▶ _Exercise_: From the forum thread below on Hillary Clinton's presidential prospects, return verbatim the passage between "## Plainsman (Jul" and "of becoming president?", inclusive.

▶ _Text passage_:
# Black Licorice



## Plainsman (Jul 30, 2003)

That is how democratic analysts in DC are describing Hillary. This morning in an interview they said democrats are worried about Hillary. They said like Jerry Garcia of the Grateful Dead explained we are like black licorice those who love us really love us, but those who hate us really hate us. Democratic strategists think that Hillary is this way.
What really bothers them is she is raising record amounts of money and they don't think anyone can defeat her in the primaries. However, they don't think she can win an election, because she is so polarizing. No other candidate now or in the past has been so polarizing. They don't think she can expand the democratic party, and with her running the house and senate will likely loose seats. 
So what's the thoughts on here. Will she run? Will she win the primary? What's her chances of becoming president?


----------



## arctic plainsman (Aug 21, 2005)

Great question!

I wonder if anyone really has the "pulse of the nation" anymore. What I mean is, in my circle of friends and peers, Mrs Clinton doesn't have a prayer in a presidential race. My answer to your question would be heck no, she can't win, why is she bothering?!?! On the other hand, as you pointed out, somebody or several somebody's are really giving her a lot of money to run in 2008, so apparently there are folks out there that think she's the answer.

Here's another very good case; Nancy Pelosi is the minority leader in the House, and a representative from San Francisco. I'm working under the assumption that most of us on this forum are politically right leaning when I say Holy Cow! Who do the Democratic Party think they're catering to?


----------



## arctic plainsman (Aug 21, 2005)

▶ _Material_:
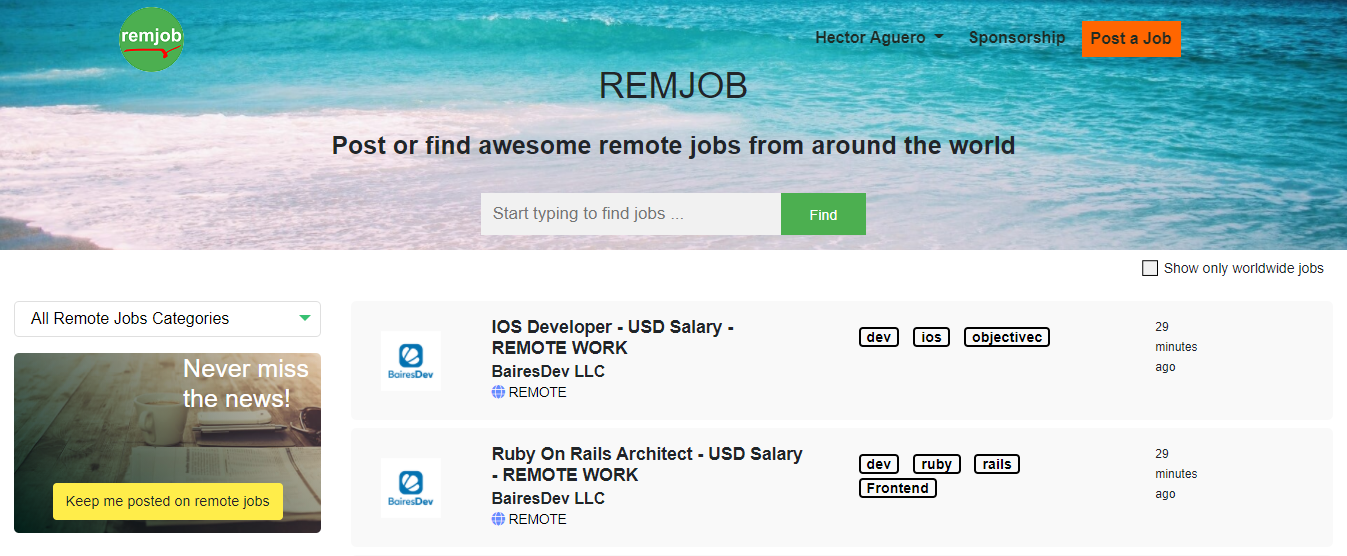
Task: Open IOS Developer job title link
Action: pyautogui.click(x=612, y=338)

▶ _Exercise answer_:
## Plainsman (Jul 30, 2003)

That is how democratic analysts in DC are describing Hillary. This morning in an interview they said democrats are worried about Hillary. They said like Jerry Garcia of the Grateful Dead explained we are like black licorice those who love us really love us, but those who hate us really hate us. Democratic strategists think that Hillary is this way.
What really bothers them is she is raising record amounts of money and they don't think anyone can defeat her in the primaries. However, they don't think she can win an election, because she is so polarizing. No other candidate now or in the past has been so polarizing. They don't think she can expand the democratic party, and with her running the house and senate will likely loose seats. 
So what's the thoughts on here. Will she run? Will she win the primary? What's her chances of becoming president?